Ewing sarcoma is a bone
malignancy driven by a translocation event resulting in the fusion
protein EWS/FLI1 (EF). EF functions as an aberrant and oncogenic
transcription factor that misregulates the expression of thousands of genes. Previous work has focused principally on determining important transcriptional targets of EF, as well as characterizing important regulatory partnerships in EF-dependent transcriptional programs. Less is known, however, about EF-dependent metabolic changes or their role in
Ewing sarcoma biology. Therefore, the metabolic effects of silencing EF in
Ewing sarcoma cells were determined. Metabolomic analyses revealed distinct separation of metabolic profiles in EF-knockdown versus control-knockdown cells. Mitochondrial stress tests demonstrated that knockdown of EF increased respiratory as well as glycolytic functions.

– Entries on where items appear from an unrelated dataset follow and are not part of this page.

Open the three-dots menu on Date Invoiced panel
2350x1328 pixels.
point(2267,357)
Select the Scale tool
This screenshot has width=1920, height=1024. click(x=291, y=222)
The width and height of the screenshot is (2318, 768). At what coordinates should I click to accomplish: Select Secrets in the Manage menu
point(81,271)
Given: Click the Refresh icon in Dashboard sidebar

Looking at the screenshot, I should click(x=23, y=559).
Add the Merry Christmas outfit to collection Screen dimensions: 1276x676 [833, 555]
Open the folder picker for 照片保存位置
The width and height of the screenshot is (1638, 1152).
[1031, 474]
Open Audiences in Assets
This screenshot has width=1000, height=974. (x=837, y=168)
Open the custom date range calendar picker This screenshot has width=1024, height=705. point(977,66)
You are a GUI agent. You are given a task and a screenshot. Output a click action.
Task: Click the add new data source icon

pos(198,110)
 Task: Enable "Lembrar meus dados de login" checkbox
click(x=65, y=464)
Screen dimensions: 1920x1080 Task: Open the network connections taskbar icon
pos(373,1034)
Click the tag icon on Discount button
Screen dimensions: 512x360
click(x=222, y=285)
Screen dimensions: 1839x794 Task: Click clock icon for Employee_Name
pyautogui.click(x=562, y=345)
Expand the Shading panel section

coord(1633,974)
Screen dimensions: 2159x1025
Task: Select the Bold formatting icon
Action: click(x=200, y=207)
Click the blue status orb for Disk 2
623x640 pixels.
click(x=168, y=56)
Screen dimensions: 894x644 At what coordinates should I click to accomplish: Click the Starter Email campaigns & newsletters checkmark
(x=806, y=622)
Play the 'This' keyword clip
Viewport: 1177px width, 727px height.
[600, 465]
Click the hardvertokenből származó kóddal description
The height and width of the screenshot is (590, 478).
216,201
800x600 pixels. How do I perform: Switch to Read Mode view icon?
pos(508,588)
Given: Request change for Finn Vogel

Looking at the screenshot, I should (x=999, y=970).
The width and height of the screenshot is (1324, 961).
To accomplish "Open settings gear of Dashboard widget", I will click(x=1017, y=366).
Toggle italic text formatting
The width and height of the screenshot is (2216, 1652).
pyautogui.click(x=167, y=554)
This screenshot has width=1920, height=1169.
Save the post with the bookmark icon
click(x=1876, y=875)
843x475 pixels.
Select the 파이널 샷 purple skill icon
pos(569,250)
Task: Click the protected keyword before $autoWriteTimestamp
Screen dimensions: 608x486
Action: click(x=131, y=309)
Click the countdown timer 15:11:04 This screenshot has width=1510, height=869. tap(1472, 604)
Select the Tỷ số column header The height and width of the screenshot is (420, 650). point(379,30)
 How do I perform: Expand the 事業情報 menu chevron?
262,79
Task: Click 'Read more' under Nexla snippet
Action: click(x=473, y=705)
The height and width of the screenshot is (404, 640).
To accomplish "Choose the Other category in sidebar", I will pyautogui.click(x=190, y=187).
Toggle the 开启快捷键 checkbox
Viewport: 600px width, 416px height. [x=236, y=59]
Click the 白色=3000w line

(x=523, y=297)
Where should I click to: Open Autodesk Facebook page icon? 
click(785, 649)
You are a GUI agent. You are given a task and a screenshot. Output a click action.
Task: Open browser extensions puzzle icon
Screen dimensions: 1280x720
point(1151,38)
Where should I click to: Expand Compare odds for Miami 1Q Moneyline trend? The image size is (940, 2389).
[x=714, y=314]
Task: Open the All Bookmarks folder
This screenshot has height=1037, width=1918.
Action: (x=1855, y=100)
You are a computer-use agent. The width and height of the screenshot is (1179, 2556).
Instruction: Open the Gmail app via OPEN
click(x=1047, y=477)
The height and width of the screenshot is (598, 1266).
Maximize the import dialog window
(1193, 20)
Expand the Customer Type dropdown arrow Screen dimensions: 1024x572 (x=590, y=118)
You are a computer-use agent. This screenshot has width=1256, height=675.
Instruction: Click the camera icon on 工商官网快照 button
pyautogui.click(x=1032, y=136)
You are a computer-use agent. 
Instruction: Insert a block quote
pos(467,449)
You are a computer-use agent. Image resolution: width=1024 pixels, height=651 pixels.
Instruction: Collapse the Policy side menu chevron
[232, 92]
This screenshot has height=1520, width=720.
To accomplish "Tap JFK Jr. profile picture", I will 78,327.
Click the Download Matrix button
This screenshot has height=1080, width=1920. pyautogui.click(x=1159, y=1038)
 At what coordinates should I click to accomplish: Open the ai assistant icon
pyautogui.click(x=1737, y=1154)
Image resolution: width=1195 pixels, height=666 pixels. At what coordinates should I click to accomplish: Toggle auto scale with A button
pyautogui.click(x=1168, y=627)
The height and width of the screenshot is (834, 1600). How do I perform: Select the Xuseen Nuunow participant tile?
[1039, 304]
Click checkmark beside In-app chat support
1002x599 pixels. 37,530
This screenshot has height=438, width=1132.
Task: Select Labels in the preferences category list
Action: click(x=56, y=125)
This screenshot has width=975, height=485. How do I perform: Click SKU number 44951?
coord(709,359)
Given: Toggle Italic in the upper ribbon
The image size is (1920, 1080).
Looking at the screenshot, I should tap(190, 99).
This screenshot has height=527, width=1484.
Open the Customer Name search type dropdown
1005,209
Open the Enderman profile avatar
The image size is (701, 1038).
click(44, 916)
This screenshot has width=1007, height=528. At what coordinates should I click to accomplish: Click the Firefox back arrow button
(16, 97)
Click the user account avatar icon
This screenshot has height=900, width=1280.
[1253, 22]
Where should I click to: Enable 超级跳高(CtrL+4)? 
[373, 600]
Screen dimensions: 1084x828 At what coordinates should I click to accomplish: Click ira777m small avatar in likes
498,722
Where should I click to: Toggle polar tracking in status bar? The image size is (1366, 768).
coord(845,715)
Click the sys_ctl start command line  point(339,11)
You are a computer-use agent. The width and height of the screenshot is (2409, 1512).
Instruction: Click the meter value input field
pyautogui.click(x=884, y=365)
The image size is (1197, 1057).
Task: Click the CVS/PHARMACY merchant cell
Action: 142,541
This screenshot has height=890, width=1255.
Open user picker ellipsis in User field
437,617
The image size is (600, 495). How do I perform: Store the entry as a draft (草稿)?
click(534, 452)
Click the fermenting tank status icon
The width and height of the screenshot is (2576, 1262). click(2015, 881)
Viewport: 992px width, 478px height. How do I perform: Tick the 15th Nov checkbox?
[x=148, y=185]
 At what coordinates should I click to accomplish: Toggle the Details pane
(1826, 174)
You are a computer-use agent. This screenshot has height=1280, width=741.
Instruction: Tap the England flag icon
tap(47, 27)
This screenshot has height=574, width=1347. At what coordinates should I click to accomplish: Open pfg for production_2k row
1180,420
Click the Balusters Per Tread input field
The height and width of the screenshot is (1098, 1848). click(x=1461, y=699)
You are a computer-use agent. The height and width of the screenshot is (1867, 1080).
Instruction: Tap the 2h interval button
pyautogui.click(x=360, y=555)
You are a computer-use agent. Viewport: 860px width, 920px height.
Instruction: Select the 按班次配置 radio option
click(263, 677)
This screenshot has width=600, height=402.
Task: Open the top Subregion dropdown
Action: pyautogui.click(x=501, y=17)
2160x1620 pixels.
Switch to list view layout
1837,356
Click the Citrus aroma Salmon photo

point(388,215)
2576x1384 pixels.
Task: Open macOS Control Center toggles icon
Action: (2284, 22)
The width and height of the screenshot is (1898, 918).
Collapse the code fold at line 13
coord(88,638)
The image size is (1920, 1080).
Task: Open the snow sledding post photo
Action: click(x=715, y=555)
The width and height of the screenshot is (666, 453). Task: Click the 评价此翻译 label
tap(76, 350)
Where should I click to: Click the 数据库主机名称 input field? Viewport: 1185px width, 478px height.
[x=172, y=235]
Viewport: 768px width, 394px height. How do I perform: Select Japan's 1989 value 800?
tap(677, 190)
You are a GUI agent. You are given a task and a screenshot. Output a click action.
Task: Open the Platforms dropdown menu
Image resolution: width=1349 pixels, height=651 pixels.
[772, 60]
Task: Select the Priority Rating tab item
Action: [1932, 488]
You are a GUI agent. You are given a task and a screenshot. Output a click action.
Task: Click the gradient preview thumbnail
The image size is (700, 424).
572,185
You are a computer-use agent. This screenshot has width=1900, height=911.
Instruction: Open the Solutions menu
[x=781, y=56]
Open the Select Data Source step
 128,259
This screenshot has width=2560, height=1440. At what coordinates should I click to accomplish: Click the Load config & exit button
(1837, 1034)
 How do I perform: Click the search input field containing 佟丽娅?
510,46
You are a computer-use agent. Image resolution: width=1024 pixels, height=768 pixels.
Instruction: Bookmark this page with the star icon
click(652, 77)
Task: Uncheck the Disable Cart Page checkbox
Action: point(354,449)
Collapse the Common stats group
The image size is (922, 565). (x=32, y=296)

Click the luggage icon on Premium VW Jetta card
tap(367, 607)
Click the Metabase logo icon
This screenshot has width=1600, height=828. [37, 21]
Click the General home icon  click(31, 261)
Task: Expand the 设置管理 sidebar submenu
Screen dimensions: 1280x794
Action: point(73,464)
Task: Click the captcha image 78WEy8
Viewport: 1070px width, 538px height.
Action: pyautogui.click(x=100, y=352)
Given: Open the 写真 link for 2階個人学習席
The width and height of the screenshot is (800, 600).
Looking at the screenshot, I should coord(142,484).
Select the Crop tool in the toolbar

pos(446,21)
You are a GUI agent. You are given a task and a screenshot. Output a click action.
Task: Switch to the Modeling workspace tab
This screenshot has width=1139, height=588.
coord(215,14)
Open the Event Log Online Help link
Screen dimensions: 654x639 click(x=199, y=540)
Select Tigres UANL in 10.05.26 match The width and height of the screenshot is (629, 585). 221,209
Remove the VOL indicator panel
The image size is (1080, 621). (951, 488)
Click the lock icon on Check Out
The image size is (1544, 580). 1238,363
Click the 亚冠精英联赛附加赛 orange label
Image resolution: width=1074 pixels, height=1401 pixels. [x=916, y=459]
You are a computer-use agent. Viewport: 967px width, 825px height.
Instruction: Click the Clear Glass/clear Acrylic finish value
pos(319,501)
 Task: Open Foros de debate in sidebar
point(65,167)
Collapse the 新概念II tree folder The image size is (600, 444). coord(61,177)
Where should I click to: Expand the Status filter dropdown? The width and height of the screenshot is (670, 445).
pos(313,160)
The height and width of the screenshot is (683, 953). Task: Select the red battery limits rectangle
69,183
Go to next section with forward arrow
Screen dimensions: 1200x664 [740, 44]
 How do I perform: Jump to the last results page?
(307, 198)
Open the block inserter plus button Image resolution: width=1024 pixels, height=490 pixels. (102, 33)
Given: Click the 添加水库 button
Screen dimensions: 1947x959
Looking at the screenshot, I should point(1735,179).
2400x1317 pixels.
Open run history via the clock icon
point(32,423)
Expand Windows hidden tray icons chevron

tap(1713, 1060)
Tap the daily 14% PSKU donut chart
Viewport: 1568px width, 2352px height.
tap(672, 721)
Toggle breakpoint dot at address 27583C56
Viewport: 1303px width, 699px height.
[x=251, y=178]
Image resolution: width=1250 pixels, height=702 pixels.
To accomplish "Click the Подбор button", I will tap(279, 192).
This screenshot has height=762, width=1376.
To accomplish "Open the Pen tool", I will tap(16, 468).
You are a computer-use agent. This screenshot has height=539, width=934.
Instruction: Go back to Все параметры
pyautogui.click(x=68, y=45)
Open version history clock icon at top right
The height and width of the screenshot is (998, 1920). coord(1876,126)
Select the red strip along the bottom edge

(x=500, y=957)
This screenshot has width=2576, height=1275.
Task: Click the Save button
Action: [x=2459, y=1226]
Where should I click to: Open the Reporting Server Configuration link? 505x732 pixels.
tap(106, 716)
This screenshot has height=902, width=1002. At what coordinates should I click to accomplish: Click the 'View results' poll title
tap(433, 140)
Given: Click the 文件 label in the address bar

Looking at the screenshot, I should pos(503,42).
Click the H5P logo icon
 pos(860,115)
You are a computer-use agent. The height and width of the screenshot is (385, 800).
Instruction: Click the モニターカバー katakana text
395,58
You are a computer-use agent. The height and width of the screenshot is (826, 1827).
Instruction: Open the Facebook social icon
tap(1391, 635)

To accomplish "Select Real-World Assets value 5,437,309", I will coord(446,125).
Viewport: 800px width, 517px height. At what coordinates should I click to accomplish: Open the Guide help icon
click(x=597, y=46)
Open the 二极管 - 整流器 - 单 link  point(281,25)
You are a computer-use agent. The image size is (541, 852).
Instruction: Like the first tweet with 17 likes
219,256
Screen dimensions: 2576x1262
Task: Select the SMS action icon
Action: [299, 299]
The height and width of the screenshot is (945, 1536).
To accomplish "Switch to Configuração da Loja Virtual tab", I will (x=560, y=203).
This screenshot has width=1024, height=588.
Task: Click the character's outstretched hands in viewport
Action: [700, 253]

Enzymes and metabolites in several metabolic pathways were altered, including de novo
serine synthesis and elements of one-
carbon metabolism. Furthermore,
phosphoglycerate dehydrogenase (PHGDH) was found to be highly expressed in
Ewing sarcoma and correlated with worse patient survival. PHGDH knockdown or pharmacologic inhibition in vitro caused impaired proliferation and cell death. Interestingly, PHGDH modulation also led to elevated
histone expression and methylation. These studies demonstrate that the translocation-derived fusion
protein EF is a master regulator of metabolic reprogramming in
Ewing sarcoma, diverting metabolites toward biosynthesis. As such, these data suggest that the metabolic aberrations induced by EF are important contributors to the oncogenic biology of these
tumors.Implications: This previously unexplored role of EWS/FLI1-driven metabolic changes expands the understanding of
Ewing sarcoma biology, and has potential to significantly inform development of therapeutic strategies. Mol
Cancer Res; 15(11); 1517-30. ©2017 AACR.